## Exercise materials
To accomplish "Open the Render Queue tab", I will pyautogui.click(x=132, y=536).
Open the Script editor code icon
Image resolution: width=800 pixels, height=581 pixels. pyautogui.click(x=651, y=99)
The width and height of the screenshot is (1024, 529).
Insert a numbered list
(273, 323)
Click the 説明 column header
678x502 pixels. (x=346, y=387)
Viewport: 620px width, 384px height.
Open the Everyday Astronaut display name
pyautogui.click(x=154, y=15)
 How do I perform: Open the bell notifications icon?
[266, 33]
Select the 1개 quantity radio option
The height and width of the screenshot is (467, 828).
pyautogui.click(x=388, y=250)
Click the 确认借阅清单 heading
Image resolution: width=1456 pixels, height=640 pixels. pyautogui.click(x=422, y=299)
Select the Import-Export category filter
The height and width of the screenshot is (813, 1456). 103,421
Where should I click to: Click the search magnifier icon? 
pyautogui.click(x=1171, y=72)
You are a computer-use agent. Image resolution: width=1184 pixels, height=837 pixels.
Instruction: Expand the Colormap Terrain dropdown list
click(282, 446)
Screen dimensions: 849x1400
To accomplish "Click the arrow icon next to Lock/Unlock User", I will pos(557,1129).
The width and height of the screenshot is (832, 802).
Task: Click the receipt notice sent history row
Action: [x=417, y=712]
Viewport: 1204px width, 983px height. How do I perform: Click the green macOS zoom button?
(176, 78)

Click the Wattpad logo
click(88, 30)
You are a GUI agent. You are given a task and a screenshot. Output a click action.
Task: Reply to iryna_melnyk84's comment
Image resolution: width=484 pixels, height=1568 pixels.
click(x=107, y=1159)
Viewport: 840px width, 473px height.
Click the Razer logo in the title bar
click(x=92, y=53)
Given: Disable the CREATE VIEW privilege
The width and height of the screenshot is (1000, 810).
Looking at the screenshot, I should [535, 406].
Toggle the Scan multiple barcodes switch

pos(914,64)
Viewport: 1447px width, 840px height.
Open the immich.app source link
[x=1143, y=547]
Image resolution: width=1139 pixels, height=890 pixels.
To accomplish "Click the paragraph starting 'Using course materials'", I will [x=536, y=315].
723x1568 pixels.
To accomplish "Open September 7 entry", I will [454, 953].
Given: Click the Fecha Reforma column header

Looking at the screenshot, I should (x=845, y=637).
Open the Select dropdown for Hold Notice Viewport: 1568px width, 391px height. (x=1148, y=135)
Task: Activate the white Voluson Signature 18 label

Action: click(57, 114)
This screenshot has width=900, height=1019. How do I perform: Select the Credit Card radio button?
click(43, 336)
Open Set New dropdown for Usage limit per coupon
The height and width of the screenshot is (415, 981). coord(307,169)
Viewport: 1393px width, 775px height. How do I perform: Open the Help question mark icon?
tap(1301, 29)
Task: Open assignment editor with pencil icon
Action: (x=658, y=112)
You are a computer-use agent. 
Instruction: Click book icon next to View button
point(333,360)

## Task brief
Every line that holds the string "computer" must be copied from the records above.

## Expected answer
You are a computer-use agent. Image resolution: width=1184 pixels, height=837 pixels.
You are a computer-use agent. 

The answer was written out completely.